#### TASK BRIEF:
Copy word for word, please, the lines of the entries below running from the one containing "Accepter (97, 2483)" to the one containing "Features (224, 197)", both ends included.

#### ENTRIES PROVIDED:
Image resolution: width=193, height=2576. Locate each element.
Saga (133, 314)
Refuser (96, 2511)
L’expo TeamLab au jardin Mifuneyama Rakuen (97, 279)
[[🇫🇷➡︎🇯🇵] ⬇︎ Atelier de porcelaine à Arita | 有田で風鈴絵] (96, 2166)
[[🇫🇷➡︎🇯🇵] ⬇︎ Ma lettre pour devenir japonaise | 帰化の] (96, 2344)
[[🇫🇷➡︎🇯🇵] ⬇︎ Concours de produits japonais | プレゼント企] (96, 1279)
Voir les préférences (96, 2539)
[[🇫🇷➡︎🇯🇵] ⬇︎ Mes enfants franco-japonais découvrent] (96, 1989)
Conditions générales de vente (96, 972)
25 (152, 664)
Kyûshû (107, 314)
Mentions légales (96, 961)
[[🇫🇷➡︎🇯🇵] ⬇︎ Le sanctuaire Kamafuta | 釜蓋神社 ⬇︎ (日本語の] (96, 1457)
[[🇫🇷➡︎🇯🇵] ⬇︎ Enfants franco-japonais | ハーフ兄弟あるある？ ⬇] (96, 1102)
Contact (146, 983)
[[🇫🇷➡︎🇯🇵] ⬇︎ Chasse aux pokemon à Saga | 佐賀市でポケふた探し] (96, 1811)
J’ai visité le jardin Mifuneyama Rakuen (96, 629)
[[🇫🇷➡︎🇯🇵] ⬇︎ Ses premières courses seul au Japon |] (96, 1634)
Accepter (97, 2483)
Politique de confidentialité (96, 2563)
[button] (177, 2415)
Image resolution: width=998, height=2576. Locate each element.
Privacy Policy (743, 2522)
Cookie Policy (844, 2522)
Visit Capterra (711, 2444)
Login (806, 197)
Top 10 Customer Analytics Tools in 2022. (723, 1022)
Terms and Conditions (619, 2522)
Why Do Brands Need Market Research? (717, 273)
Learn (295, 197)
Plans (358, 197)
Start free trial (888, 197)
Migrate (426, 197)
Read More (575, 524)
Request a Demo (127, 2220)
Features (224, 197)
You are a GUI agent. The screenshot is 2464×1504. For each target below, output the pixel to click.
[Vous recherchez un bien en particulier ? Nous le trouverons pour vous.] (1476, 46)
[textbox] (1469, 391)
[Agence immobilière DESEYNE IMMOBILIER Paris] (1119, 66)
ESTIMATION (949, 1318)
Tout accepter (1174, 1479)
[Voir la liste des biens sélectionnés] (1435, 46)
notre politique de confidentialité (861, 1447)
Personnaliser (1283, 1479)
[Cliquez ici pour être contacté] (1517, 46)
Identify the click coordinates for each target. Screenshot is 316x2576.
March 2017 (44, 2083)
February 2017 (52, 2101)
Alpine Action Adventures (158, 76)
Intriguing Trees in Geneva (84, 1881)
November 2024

#### TASK RESPONSE:
Accepter (97, 2483)
Politique de confidentialité (96, 2563)
[button] (177, 2415)
Image resolution: width=998, height=2576. Locate each element.
Privacy Policy (743, 2522)
Cookie Policy (844, 2522)
Visit Capterra (711, 2444)
Login (806, 197)
Top 10 Customer Analytics Tools in 2022. (723, 1022)
Terms and Conditions (619, 2522)
Why Do Brands Need Market Research? (717, 273)
Learn (295, 197)
Plans (358, 197)
Start free trial (888, 197)
Migrate (426, 197)
Read More (575, 524)
Request a Demo (127, 2220)
Features (224, 197)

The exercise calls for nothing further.